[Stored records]
[Start of section]
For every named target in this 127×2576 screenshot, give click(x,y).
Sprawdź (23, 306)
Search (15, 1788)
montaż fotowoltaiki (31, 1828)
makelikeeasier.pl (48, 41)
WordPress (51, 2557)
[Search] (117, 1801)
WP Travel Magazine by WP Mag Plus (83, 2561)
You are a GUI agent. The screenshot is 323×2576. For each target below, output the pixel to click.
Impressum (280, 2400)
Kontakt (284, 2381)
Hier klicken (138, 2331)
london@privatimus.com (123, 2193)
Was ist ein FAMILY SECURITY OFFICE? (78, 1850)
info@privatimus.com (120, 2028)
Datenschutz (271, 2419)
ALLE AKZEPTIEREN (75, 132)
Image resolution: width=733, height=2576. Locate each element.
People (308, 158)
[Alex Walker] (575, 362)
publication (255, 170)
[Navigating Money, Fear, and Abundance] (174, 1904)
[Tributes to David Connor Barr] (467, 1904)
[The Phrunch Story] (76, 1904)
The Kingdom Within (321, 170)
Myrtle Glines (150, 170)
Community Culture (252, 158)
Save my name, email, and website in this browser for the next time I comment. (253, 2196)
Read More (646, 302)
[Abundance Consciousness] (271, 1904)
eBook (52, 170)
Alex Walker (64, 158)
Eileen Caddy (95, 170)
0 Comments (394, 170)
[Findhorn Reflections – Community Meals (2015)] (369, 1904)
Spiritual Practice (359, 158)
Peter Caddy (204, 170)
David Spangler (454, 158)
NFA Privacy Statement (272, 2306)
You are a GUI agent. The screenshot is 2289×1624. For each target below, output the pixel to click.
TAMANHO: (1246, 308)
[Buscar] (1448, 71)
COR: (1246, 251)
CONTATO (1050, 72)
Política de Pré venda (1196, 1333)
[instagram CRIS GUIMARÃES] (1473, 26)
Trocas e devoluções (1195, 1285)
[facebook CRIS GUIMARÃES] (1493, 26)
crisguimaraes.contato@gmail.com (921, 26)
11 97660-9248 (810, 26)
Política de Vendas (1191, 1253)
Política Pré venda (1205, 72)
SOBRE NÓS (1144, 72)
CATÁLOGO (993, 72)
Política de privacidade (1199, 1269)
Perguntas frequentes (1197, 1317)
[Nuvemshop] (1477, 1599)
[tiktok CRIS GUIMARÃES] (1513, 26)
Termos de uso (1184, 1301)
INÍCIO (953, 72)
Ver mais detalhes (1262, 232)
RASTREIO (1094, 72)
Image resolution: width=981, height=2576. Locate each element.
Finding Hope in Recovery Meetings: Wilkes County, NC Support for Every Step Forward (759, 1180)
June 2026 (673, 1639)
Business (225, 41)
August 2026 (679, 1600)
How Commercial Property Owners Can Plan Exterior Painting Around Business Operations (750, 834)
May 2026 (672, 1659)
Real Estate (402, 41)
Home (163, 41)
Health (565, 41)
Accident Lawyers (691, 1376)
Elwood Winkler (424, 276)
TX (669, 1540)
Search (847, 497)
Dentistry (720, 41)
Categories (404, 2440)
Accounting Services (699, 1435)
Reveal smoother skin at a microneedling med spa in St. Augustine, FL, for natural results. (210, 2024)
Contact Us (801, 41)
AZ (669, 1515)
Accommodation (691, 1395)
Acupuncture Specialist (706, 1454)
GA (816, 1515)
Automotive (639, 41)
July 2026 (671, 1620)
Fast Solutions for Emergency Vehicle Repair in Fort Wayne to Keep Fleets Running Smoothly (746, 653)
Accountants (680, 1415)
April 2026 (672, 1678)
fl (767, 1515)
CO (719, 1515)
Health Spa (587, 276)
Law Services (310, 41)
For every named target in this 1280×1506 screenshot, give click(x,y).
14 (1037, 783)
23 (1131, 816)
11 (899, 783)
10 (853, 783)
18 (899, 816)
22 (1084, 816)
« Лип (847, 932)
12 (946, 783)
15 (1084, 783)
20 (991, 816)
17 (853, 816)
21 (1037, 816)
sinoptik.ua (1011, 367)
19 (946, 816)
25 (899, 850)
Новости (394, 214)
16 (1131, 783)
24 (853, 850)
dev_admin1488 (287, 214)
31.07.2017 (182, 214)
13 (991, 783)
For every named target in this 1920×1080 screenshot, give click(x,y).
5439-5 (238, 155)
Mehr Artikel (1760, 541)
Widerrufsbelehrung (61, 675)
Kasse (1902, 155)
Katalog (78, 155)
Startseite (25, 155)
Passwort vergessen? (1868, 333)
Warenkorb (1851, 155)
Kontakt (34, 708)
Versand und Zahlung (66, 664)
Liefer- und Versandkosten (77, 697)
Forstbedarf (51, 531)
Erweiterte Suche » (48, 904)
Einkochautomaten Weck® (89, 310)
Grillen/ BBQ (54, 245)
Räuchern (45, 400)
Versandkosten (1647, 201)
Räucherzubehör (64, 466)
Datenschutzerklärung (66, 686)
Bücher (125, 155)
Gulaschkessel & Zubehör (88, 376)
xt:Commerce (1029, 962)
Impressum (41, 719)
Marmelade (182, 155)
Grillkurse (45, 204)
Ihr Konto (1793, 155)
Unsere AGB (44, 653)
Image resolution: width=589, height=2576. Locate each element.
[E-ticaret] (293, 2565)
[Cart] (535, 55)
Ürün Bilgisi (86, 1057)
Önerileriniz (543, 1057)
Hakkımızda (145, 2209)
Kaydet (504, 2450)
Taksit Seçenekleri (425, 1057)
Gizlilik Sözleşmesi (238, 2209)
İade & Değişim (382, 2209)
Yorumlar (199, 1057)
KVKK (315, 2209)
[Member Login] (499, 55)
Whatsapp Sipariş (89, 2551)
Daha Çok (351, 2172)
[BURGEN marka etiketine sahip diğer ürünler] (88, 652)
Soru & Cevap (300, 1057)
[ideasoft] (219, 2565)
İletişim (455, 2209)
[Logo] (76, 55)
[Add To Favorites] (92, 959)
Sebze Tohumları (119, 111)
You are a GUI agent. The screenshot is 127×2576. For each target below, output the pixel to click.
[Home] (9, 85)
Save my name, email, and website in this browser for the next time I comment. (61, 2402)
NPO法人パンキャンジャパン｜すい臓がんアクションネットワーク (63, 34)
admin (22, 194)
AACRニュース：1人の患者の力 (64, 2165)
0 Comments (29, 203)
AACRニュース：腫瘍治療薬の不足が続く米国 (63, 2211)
[End of section]
## WORK TO COMPLETE
Show all lines from the entries that hold "below".

## TASK ANSWER
You are a GUI agent. The screenshot is 323×2576. For each target below, output the pixel to click.
You are a GUI agent. The screenshot is 2289×1624. For each target below, output the pixel to click.
You are a GUI agent. The screenshot is 127×2576. For each target below, output the pixel to click.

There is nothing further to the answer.